Anne Fuchs, head of advice at Australian Retirement Trust, said she was keen to enable more members to get financial advice. Prior to the merger, she was head of advice and retirement at Sunsuper for seven years.

Australian Retirement Trust had over two million members and $230 billion in funds under management.

Fuchs joined the industry in 1997 and had worked at the Association of Financial Advisers, BT and Colonial First State. During her time, she said she had seen “more consumer empowerment, greater transparency and integrity” as well as the democratisation of wealth.

Her role now involved enabling members to receive advice either via digital advice for Queensland Government employees, intra-fund advice over the phone to members and supporting external financial advisers who provided advice to members.

Writing on a blog for the fund, she said: “What drives me is the spirit of what superannuation is and what it intended to achieve when it was first established – dignity for all Australians at the end of their working life.

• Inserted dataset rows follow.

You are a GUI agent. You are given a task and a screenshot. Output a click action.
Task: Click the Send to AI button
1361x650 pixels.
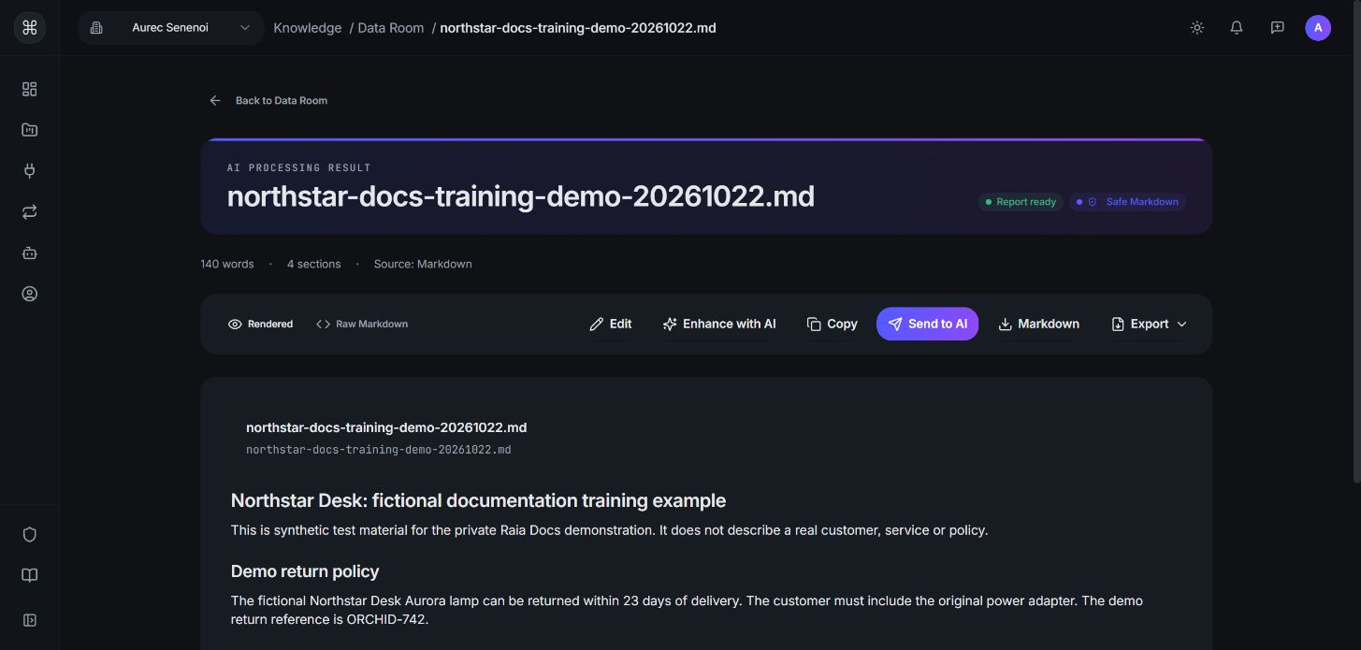pos(927,324)
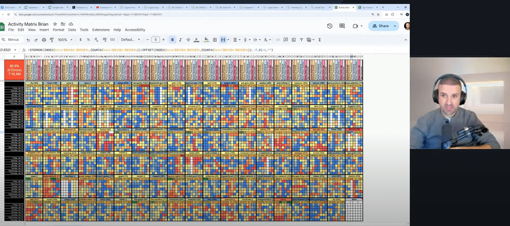Image resolution: width=510 pixels, height=226 pixels.
Task: Click the Share button
Action: pyautogui.click(x=381, y=26)
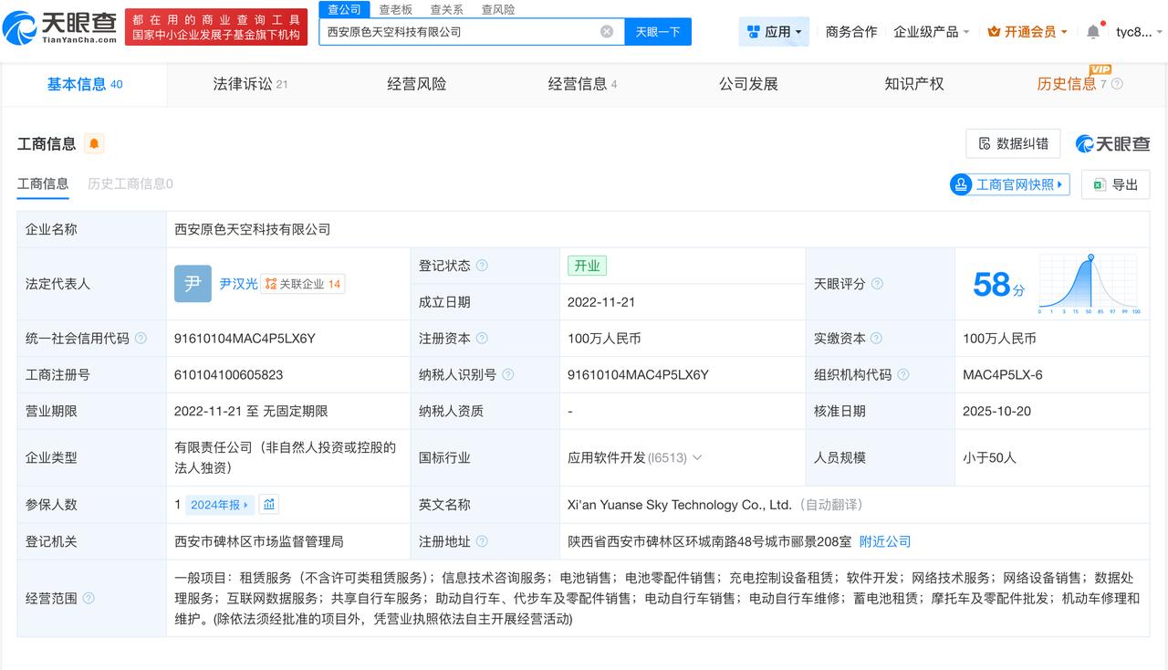
Task: Click the crown icon beside 开通会员
Action: click(x=994, y=30)
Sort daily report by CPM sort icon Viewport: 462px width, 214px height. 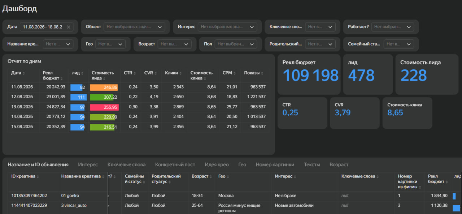235,73
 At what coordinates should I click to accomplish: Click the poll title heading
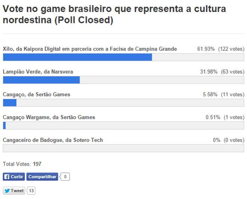point(114,15)
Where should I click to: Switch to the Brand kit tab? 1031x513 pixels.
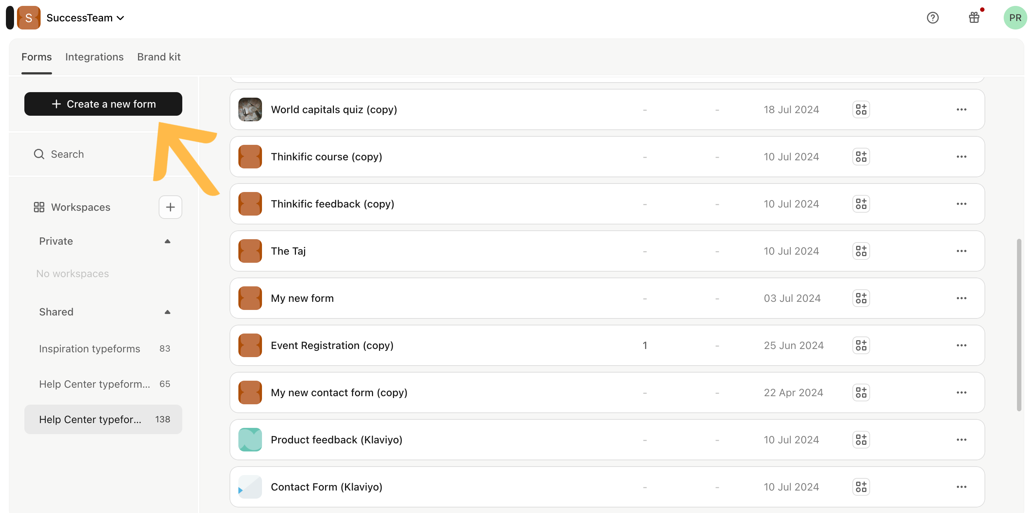(158, 57)
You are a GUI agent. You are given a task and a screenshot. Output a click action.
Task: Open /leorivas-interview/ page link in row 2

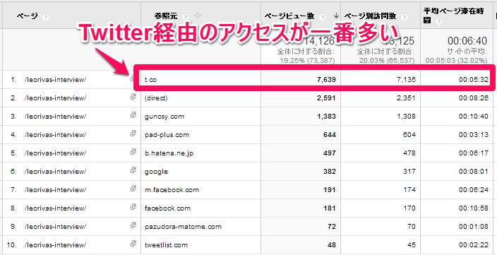pos(55,98)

“I have always reflected, as someone in this industry, that it’s easy to give advice to someone who is already wealthy, but to do this for people who wouldn’t have accumulated a nest egg without superannuation is a privilege and an honour.”

Fuchs said she was looking forward to serving a broader group of members and providing them with more opportunities to get financial advice.

“I am especially looking forward to real and impactful policy changes to advance the cause of women, including proper financial recognition of our caring professions.”

Reflecting on being a woman in leadership, she said she hoped she could break down the ‘group think’ at play and the unconscious bias. However, while she agreed gender quotas were a good start, she felt they should be overlaid with a broader definition of diversity and include factors such as socioeconomic background, cognitive style and ethnicity.

Australian Retirement Trust had six women on its board and five on its executive leadership team.